### Exercise requirements
Search the material below for the string "resolution" and list each line that holds it.
================
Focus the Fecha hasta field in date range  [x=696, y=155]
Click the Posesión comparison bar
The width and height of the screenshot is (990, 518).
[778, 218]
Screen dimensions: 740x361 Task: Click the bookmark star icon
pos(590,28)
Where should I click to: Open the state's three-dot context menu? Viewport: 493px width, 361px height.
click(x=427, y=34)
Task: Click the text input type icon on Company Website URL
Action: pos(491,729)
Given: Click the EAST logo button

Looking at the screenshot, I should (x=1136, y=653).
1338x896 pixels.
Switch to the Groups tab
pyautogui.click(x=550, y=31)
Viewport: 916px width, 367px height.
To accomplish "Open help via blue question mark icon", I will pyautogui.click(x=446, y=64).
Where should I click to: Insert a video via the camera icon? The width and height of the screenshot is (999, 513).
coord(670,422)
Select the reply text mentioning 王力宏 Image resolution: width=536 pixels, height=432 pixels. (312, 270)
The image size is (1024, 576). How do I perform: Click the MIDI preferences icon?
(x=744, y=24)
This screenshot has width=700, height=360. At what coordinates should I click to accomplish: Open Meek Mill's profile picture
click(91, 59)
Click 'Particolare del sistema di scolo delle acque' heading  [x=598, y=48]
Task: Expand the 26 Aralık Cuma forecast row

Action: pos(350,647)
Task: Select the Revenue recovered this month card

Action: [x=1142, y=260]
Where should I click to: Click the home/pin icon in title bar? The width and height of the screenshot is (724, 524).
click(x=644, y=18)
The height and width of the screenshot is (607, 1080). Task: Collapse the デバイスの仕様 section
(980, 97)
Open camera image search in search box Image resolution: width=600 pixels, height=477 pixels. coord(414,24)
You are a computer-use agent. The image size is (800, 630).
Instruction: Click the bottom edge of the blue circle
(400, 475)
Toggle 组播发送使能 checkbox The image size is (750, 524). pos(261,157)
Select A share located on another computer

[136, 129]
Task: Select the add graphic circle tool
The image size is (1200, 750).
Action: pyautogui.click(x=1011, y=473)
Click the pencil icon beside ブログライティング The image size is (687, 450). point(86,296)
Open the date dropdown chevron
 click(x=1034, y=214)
================
### Written answer
Select the reply text mentioning 王力宏 Image resolution: width=536 pixels, height=432 pixels. (312, 270)
Open camera image search in search box Image resolution: width=600 pixels, height=477 pixels. coord(414,24)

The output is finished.